Experts claim that half of a doctor’s
patients suffer stress. You may think this is medical science, but it’s really
medical culture. “Stress” is America’s explanation for symptoms without a
satisfying explanation. I rarely make the diagnosis, but patients make it for
me. If a guest comes down with his fifth cold this year or a stubborn backache
or upset stomach, he’ll inform me that he’s been under stress.
Unlike most doctors I see patients
from around the world, and it turns out that other nations don’t suffer stress.
Germans suffer low blood pressure.
It’s considered a genuine physiological disturbance. German doctors seek it out
and treat it, often with drugs. Long ago, I was puzzled when young Germans with
fatigue, headaches, indigestion, or flu symptoms wanted their blood pressure
checked. Then I learned.
The French don’t have stress or low
blood pressure. Perhaps because of the universal consumption of wine, French doctors
believe that subtle liver disorders produce many distressing symptoms.
Constipation was once the great
English preoccupation and has not entirely disappeared. This was thought to
produce “auto-intoxication” from retained waste that leaked toxins into the
body. Many laymen still consider it beneficial to undergo a “colonic,” in which
a technician inserts a tube into the anus and washes out all those toxins.
Traditional Chinese healing
emphasizes a medicine for every condition. I’m sure you would be insulted (and
so would any educated Asian) if I were to suggest that you expect a
prescription every time you see us, but many doctors get that impression.

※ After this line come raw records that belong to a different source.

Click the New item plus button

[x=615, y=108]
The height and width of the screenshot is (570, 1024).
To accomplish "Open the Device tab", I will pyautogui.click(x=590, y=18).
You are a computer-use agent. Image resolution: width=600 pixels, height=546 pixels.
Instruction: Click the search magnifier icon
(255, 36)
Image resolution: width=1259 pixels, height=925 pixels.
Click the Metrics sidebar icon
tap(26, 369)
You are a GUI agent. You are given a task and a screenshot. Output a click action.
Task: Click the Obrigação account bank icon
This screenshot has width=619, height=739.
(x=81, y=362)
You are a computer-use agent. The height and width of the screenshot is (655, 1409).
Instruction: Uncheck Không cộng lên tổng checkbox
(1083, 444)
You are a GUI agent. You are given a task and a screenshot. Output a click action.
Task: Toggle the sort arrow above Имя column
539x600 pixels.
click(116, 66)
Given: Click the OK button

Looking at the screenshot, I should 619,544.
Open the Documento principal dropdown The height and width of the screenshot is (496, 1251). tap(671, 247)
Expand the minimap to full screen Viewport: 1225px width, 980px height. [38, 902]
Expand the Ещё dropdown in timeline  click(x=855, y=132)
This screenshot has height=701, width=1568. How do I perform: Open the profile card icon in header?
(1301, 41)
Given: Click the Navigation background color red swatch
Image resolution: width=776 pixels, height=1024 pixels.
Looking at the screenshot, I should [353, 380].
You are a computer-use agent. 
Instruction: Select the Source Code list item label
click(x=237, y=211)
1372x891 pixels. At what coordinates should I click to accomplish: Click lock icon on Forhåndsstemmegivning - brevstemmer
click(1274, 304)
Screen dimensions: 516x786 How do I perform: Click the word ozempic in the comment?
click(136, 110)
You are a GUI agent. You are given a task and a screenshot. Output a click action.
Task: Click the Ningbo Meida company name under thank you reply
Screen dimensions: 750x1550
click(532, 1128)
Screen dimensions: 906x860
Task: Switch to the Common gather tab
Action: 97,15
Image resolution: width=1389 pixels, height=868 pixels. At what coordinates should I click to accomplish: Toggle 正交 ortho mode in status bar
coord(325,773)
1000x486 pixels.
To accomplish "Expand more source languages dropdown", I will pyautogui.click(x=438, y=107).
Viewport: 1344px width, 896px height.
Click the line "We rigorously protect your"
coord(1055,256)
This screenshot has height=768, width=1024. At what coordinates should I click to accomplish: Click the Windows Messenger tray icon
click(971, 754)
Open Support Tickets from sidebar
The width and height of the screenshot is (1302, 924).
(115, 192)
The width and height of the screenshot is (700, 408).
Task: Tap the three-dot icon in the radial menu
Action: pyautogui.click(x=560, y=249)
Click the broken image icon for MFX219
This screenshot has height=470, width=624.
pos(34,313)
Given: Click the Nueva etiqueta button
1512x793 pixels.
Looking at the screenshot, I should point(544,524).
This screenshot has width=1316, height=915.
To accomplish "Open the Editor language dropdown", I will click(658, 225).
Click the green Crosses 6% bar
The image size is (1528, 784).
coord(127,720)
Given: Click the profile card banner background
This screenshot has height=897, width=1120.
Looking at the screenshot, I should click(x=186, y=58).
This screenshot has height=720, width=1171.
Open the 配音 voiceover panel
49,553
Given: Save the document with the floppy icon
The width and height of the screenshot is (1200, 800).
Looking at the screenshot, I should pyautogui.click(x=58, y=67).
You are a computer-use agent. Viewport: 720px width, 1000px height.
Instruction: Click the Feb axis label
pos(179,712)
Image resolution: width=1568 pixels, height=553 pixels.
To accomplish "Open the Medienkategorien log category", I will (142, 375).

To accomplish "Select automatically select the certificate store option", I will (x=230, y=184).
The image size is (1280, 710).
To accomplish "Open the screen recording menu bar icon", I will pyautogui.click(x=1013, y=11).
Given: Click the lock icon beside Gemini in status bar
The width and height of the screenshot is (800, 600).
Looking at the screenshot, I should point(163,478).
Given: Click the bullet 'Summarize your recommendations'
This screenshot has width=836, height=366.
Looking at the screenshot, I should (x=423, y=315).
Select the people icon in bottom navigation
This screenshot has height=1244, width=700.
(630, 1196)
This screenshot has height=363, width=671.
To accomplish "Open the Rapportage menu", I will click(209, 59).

I regularly explain to puzzled
Chinese parents why it isn’t necessary to treat every symptom of their sick
child. On other occasions, when I explain that an adult’s illness will go away
without treatment, I see him exchange a look with his wife that clearly means,
“What bad luck! We go on a vacation. I get sick. Then I see this foreign doctor
who does not know the proper medicine!”